Brighton Rockers Roller Derby (BRRD) is a flat track roller derby league based in Brighton in East Sussex, England. Founded in 2010, the league consists of three teams, which compete against teams from other leagues.

Brighton Rockers is a member of the Women's Flat Track Derby Association (WFTDA), and the United Kingdom Roller Derby Association.

== League History ==
The league formed in 2010 in the Lion and Lobster pub at a meeting including founder member Elli Ades (derby name Hairy Fairy), and The Mighty Mighty Bash, who came from London Rockin' Rollers.

Brighton was accepted as a member of the United Kingdom Roller Derby Association (UKRDA) in March 2012, though the league suffered a setback in July, when its kit was stolen from a member's car.

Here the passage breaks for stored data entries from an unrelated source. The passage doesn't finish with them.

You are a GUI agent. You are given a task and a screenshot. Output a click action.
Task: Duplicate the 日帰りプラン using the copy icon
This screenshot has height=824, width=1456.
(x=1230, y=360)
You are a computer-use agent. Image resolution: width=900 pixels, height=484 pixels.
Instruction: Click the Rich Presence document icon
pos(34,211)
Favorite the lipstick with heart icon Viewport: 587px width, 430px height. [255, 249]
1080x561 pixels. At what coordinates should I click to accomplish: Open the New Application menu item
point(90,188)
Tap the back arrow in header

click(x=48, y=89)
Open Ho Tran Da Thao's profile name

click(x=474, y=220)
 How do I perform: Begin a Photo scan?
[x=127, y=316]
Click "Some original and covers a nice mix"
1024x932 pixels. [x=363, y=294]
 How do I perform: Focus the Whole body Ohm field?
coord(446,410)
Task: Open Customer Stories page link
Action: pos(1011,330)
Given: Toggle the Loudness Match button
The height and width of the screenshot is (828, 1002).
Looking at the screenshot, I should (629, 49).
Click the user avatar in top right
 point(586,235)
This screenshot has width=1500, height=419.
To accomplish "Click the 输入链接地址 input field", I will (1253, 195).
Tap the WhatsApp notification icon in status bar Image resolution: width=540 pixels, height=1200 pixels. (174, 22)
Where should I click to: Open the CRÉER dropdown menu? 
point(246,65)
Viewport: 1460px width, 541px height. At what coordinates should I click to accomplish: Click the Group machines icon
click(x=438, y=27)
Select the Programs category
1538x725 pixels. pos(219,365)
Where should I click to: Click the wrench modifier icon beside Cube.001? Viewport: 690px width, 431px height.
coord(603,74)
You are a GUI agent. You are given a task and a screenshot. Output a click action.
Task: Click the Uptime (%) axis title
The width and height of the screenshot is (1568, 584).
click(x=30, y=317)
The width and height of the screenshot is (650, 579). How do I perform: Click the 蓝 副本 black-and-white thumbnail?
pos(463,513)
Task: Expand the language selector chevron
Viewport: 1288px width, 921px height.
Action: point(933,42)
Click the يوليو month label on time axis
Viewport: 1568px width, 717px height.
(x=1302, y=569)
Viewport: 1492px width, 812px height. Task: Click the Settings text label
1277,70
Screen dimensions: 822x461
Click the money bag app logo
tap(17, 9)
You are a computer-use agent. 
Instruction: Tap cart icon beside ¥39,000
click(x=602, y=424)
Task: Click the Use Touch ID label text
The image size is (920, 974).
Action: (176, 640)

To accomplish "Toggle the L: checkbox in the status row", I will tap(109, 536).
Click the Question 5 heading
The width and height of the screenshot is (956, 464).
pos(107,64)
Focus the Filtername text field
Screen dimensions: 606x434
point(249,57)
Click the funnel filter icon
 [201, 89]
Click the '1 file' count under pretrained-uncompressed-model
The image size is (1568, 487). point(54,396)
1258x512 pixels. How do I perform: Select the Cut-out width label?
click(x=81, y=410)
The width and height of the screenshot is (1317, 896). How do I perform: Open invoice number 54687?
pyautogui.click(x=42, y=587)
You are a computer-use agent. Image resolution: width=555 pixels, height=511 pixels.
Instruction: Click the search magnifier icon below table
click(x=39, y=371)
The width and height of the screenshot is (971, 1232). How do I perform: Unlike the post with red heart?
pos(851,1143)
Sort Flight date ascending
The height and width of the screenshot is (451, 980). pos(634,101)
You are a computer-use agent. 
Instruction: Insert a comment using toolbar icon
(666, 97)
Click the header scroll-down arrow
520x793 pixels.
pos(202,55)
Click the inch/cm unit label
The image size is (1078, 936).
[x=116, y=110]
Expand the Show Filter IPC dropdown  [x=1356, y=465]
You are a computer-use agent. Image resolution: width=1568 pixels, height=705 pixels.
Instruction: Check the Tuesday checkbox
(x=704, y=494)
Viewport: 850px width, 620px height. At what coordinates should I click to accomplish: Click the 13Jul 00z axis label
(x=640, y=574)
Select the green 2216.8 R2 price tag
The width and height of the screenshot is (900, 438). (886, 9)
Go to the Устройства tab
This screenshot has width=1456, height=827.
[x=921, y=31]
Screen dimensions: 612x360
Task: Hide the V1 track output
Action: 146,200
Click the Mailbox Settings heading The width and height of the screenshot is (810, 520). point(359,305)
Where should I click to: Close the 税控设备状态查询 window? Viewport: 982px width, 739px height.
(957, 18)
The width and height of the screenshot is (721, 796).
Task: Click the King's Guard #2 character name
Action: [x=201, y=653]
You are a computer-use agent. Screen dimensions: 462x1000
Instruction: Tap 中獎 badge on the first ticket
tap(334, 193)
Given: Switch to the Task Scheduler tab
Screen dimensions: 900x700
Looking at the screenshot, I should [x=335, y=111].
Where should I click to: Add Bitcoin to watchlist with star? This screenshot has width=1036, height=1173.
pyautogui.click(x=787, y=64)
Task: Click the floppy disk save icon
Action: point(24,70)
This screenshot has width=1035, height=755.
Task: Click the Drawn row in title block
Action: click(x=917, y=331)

In 2013 it played in the first UKRDA Southern tournament, "Roller Rumble", in which it finished in fourth place after a narrow loss to Bristol Roller Derby.

In January 2015, Brighton Rockers entered the WFTDA Apprentice Program. The Rockers became a full member of the WFTDA in July 2017.

==League Structure==

===Brighton Rockers===
Brighton Rockers is the All Stars Travel team. Consisting of a roster of twenty skaters who compete all over the world against other WFTDA-ranked teams.

===Brighton Rockerbillies===
Formed in 2015, Brighton Rockerbillies are the B Team of Brighton Rockers. The Rockerbillies compete against teams all over the UK and Europe.

===Brighton C-Side===
Formed in 2018, Brighton C-Side are the C Team of the Brighton Rockers. The C-Siders compete again challenge teams and recreational leagues in the UK.

=== Brighton Rockers All Terrain Support (BRATS) ===
This is the league's official fan club, who have their own website and produce game reports and a fanzine, Turn Left.

== WFTDA rankings ==

| Season | Final ranking | Playoffs | Championship |
|---|---|---|---|
| 2018 | 287 WFTDA | DNQ | DNQ |
| 2019 | 279 WFTDA | DNQ | DNQ |
| 2020 | 279 WFTDA | DNQ | DNQ |

- Please note that rankings were suspended in March 2020 in light of the COVID-19 pandemic.

== British Roller Derby Championships ==
The Rockers participated in the Women T2 South tier of the British Roller Derby Championships in 2015. They faced London Rockin' Rollers, who beat them 207-141. Their next game was against Portsmouth Roller Wenches, which also ended in defeat for the Brighton side, 215-150. Their bad luck continued with a loss to Royal Windsor Roller Derby, 348-196, but the Rockers beat Seaside Siren Roller Girls in their final game of the competition, 253-175.